▶ **GIVEN REQUEST**
Return the text of the material below word for word, with the pictures left out.

▶ **RAW DATA**
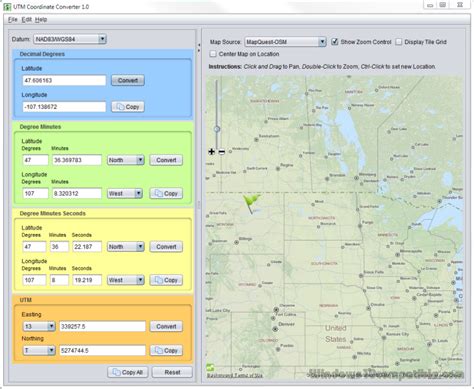This screenshot has height=389, width=474.
Task: Enable Center Map on Location
Action: (213, 54)
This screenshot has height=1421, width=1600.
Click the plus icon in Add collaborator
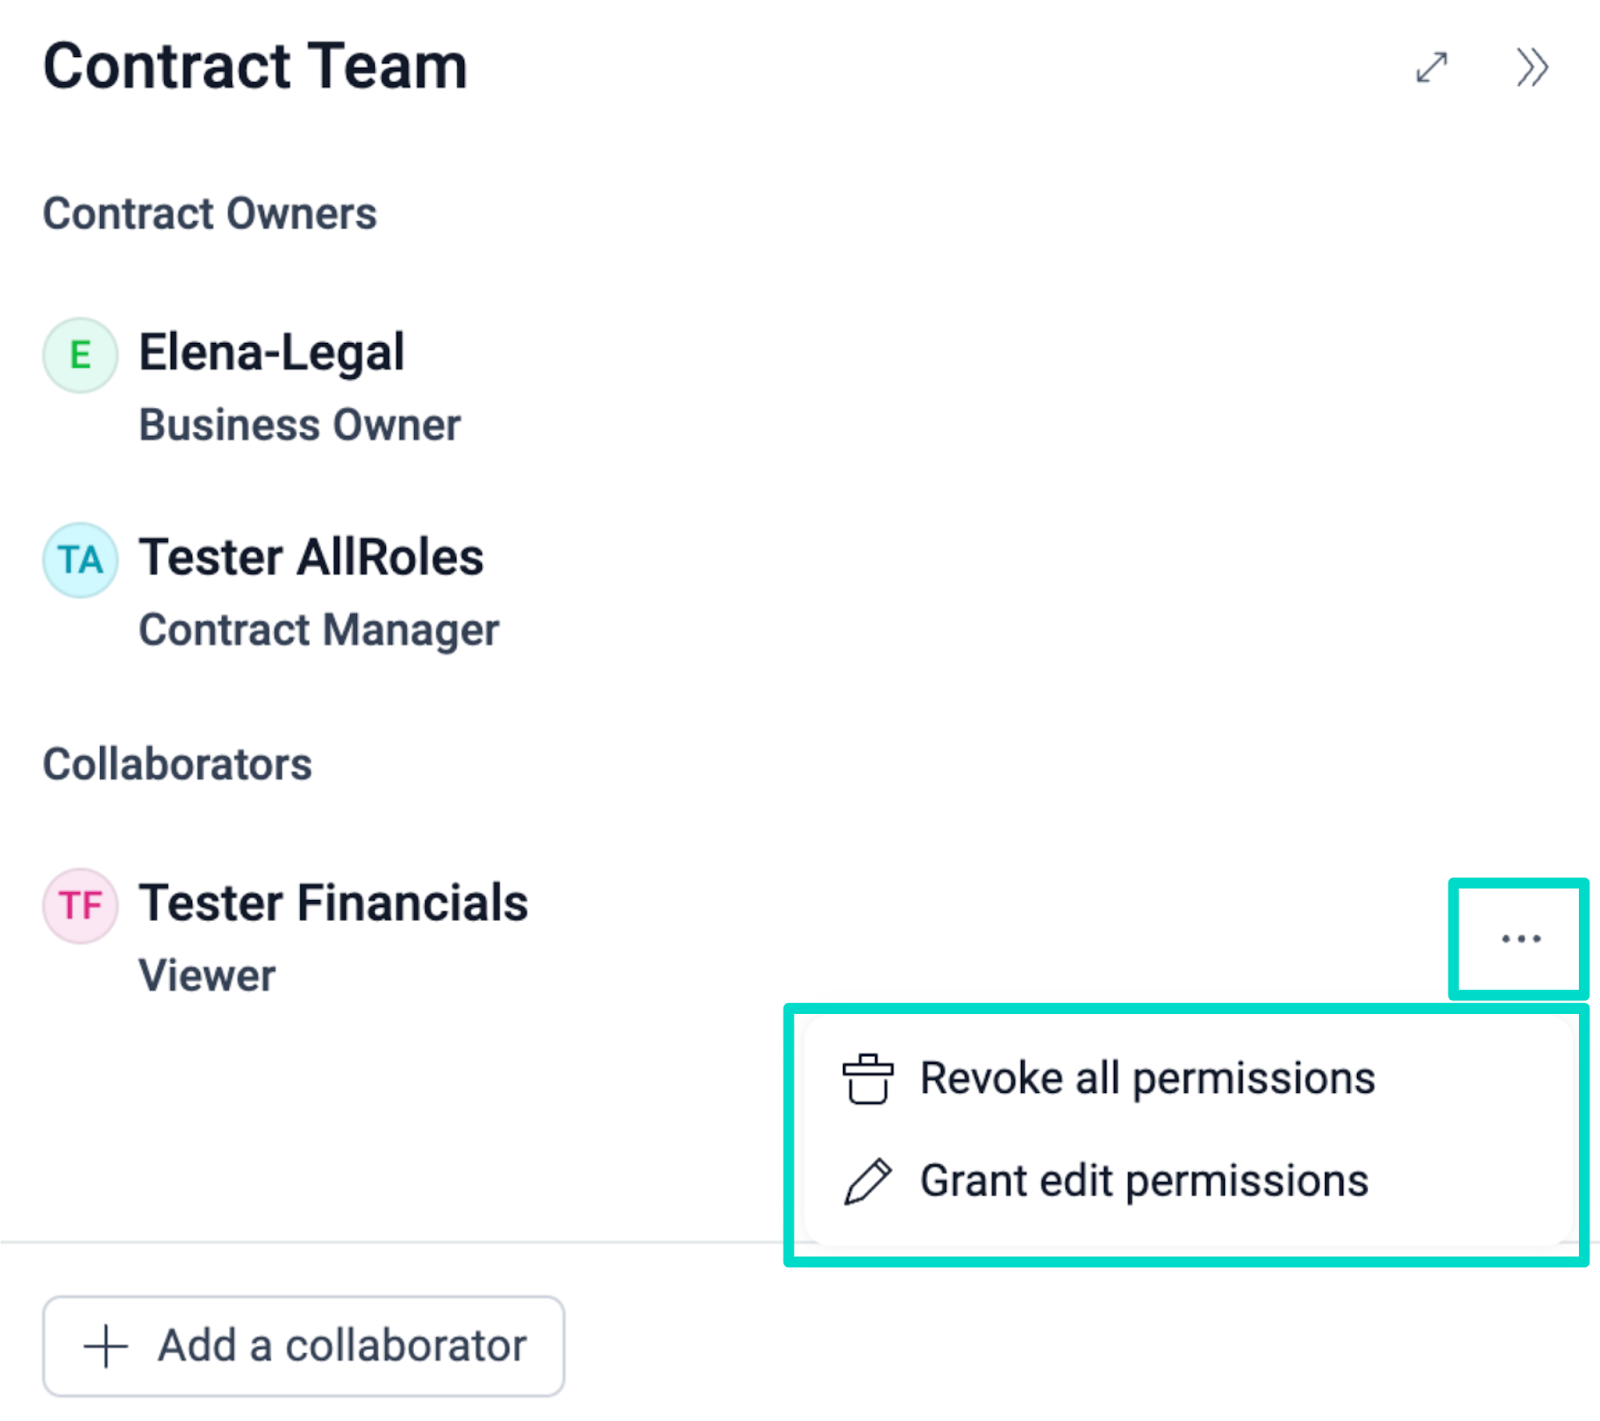pyautogui.click(x=106, y=1346)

▶ **FULL ANSWER**
This screenshot has height=389, width=474.
Task: Enable Center Map on Location
Action: (213, 54)
This screenshot has height=1421, width=1600.
Click the plus icon in Add collaborator
pyautogui.click(x=106, y=1346)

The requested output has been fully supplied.